EXERCISE DATA section start

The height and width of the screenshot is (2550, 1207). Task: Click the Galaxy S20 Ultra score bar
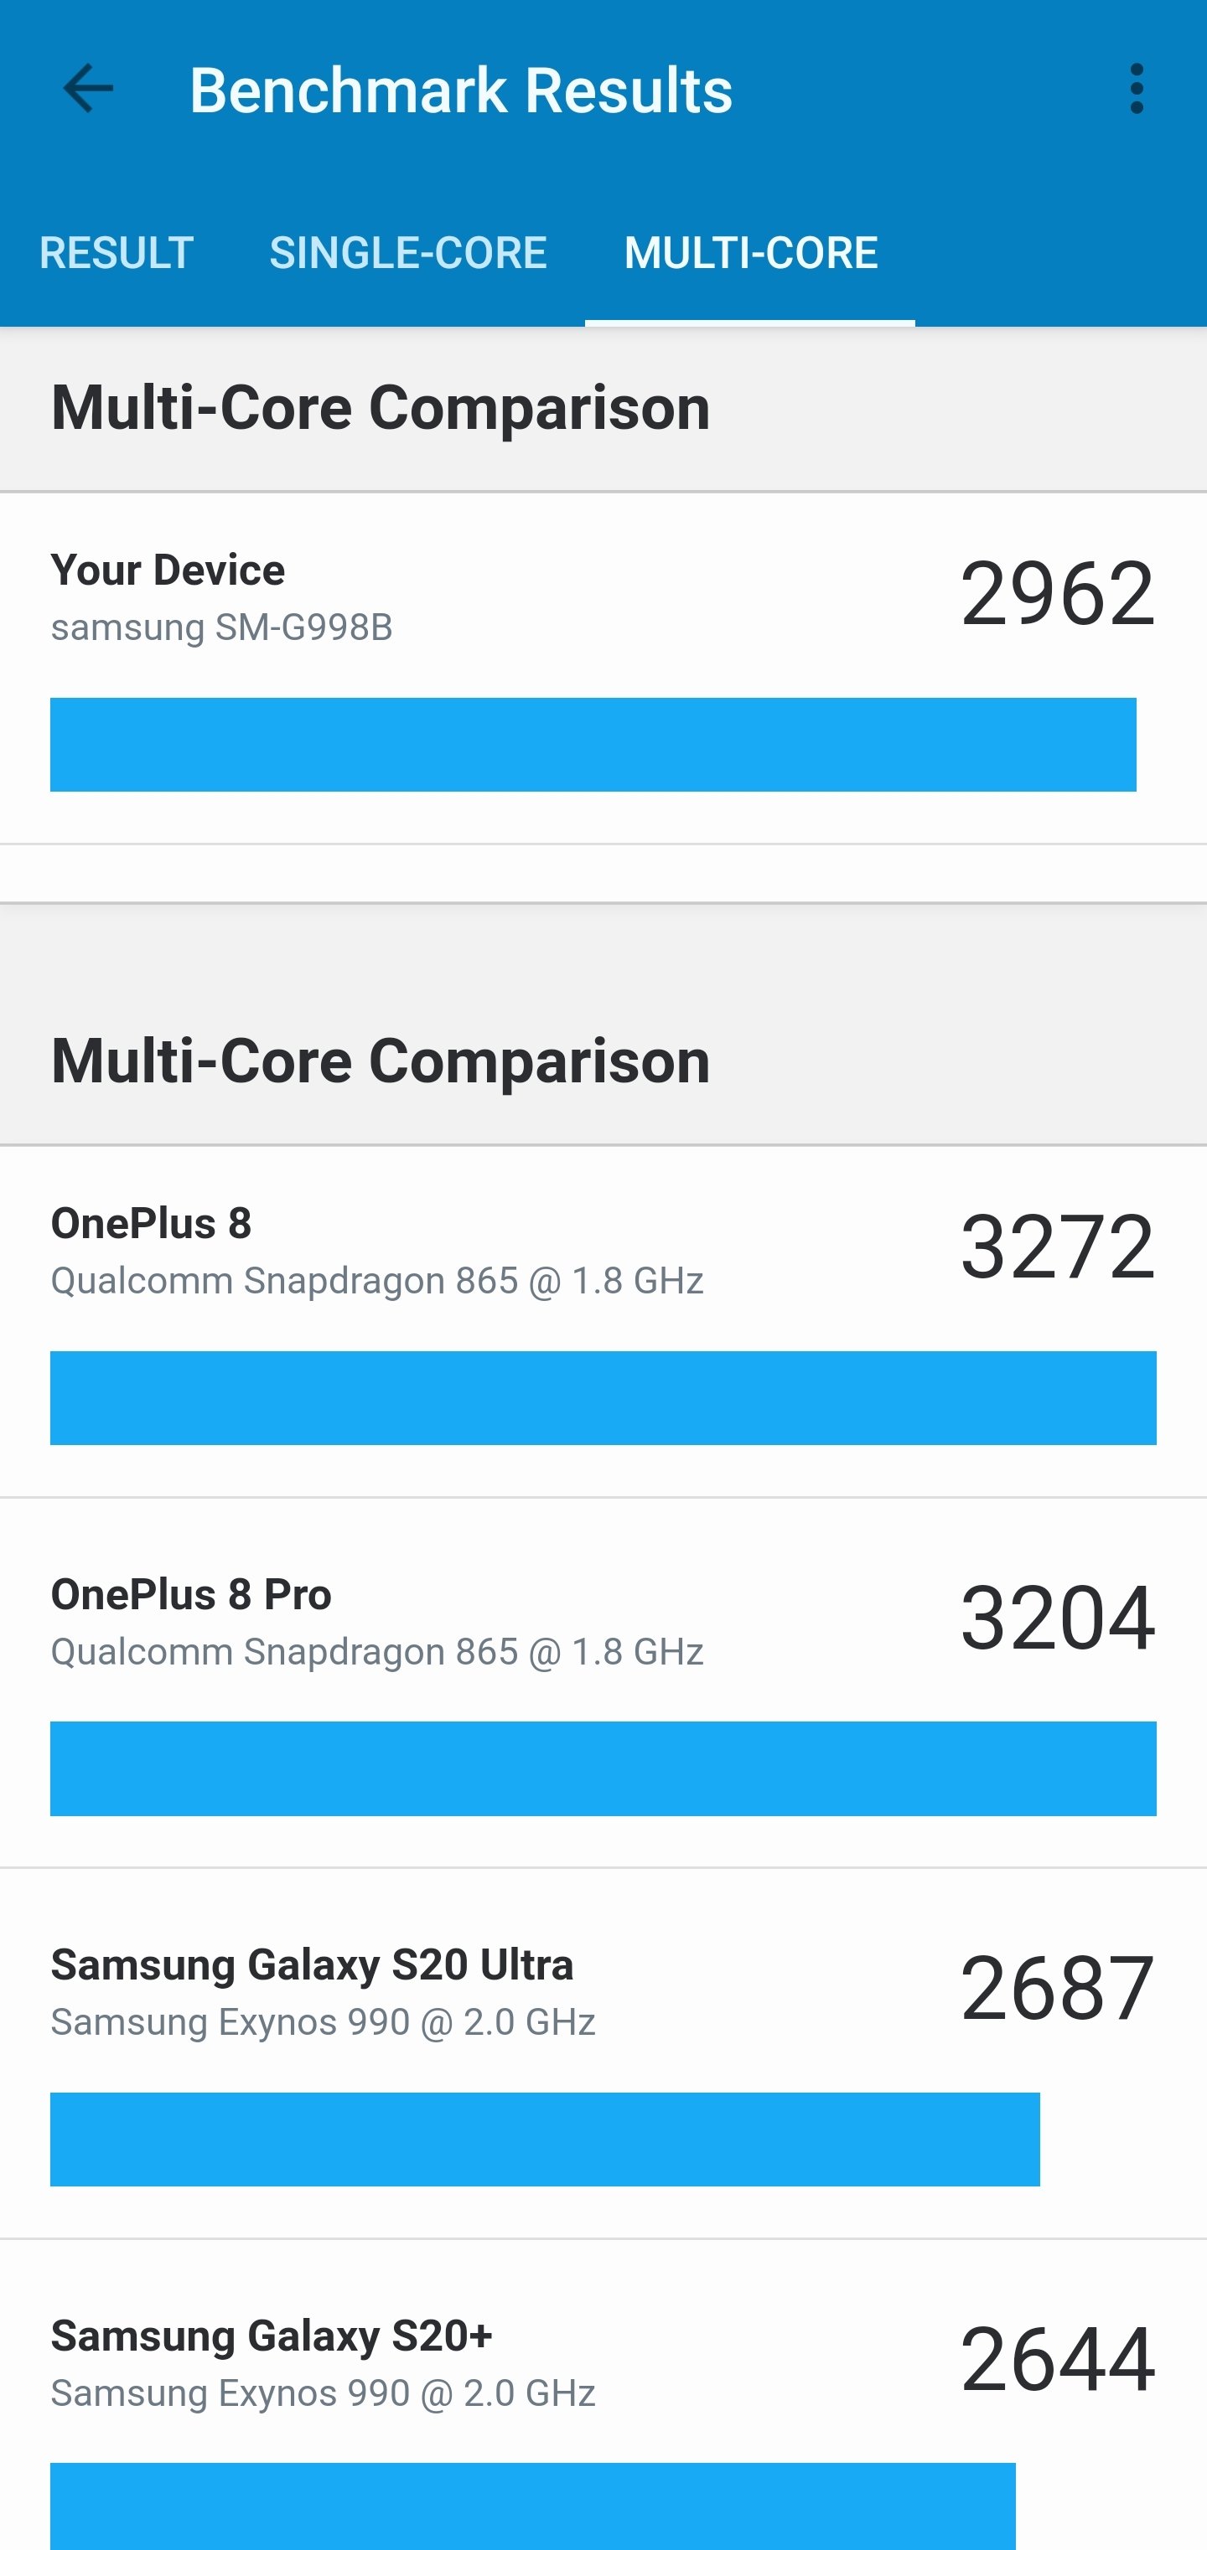[545, 2138]
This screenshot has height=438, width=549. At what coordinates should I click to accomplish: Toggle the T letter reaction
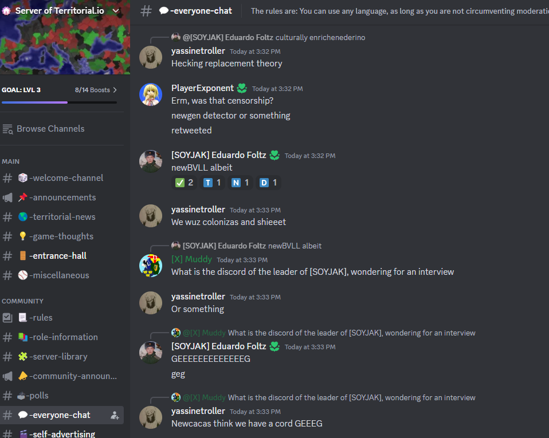point(212,183)
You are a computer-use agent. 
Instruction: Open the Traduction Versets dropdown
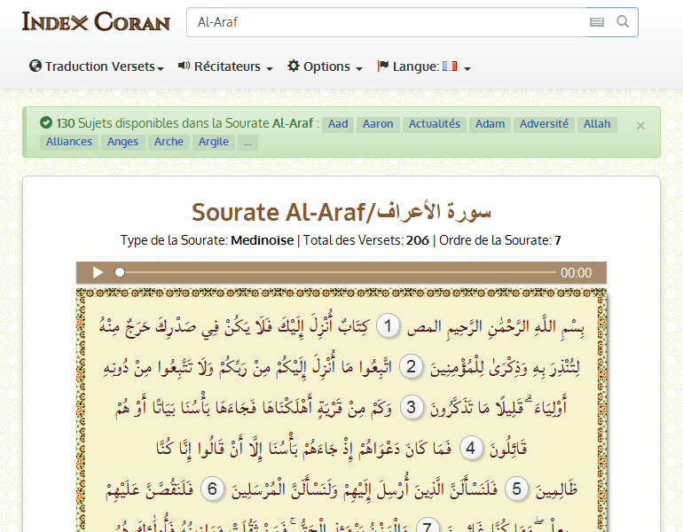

EXERCISE DATA section end

The full text of the data above, exact and without pictures, is what to return.

● **TASK ANSWER**:
The height and width of the screenshot is (2550, 1207). Task: Click the Galaxy S20 Ultra score bar
[545, 2138]
This screenshot has height=438, width=549. At what coordinates should I click to accomplish: Toggle the T letter reaction
point(212,183)
You are a computer-use agent. 
Instruction: Open the Traduction Versets dropdown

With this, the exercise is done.